What Makes This Partnership Different From Existing AI Drug Discovery Approaches?

Many AI drug discovery platforms focus on computational prediction alone, generating thousands of candidate molecules without experimental validation. Others rely on traditional screening methods with minimal AI integration. The HanchorBio-NYCU model sits in the middle, using AI to intelligently narrow the search space before committing resources to experimental testing.

This hybrid approach addresses a real bottleneck in modern drug discovery. Computational models can predict molecular properties with reasonable accuracy, but they often miss nuances that only emerge in real laboratory conditions. By validating AI predictions experimentally and feeding results back into the models, the collaboration creates a system that becomes more accurate and reliable over time.

The partnership also reflects a broader industry trend toward integrating AI into existing biologics platforms rather than replacing traditional discovery entirely. HanchorBio brings its proprietary FBDB (Fc-Based Designer Biologics) platform and translational expertise, while NYCU contributes advanced AI modeling capabilities developed by Professor Jinn-Moon Yang's laboratory, which specializes in applying artificial intelligence and systems biology to understand relationships among drugs, proteins, and disease mechanisms.

What Are the Practical Implications for Drug Development Timelines?

If successful, this collaboration could meaningfully compress early-stage discovery timelines. By reducing the number of candidates requiring experimental screening and improving the quality of those that do advance, researchers may move from target identification to lead candidate selection faster than conventional workflows allow.

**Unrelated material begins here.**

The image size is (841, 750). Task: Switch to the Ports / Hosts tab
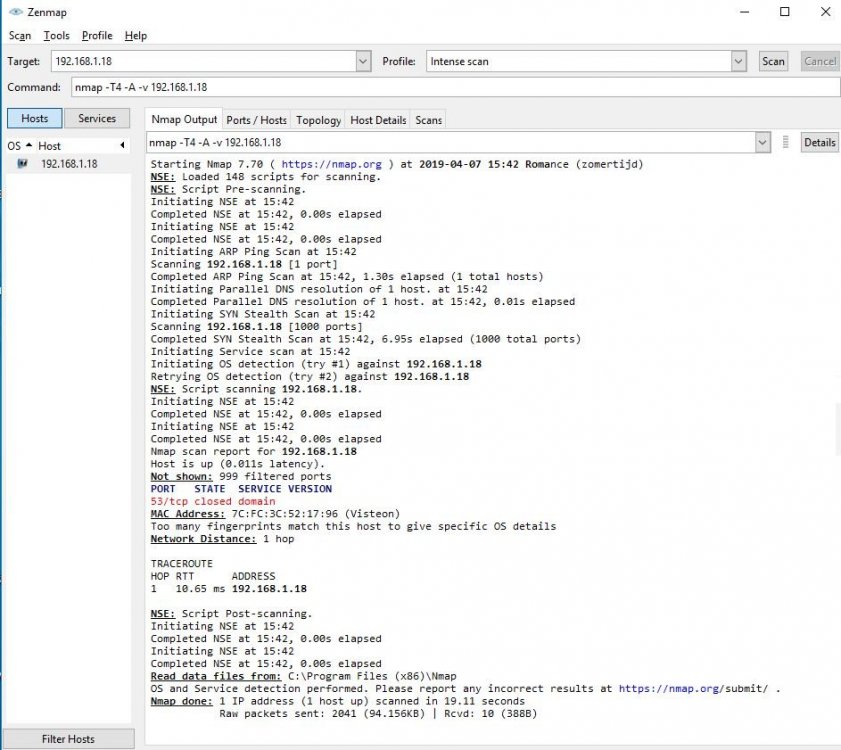pyautogui.click(x=256, y=120)
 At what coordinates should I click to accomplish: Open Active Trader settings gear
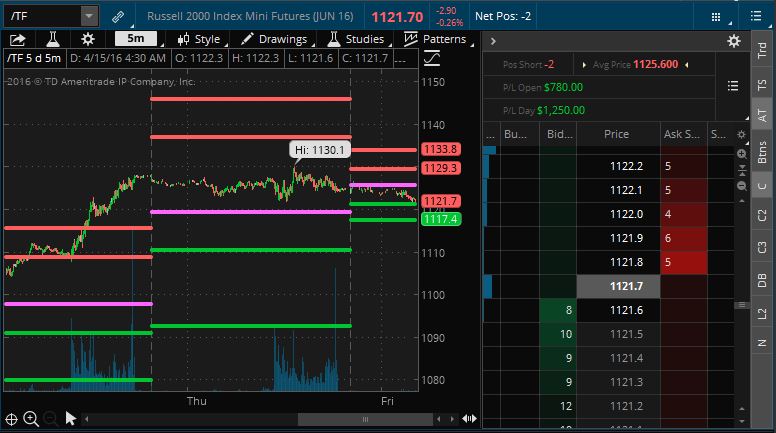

The impact extends beyond speed. Better candidate selection earlier means fewer resources wasted on molecules unlikely to succeed in development. This efficiency gain could lower discovery costs and allow biotech companies to pursue more ambitious targets or expand their pipelines without proportional increases in spending.

For patients, faster and more efficient discovery translates to new treatment options reaching clinical testing sooner. Immunotherapies for oncology and autoimmune diseases remain areas of significant unmet medical need, so accelerating the path from lab to clinic could have meaningful health implications.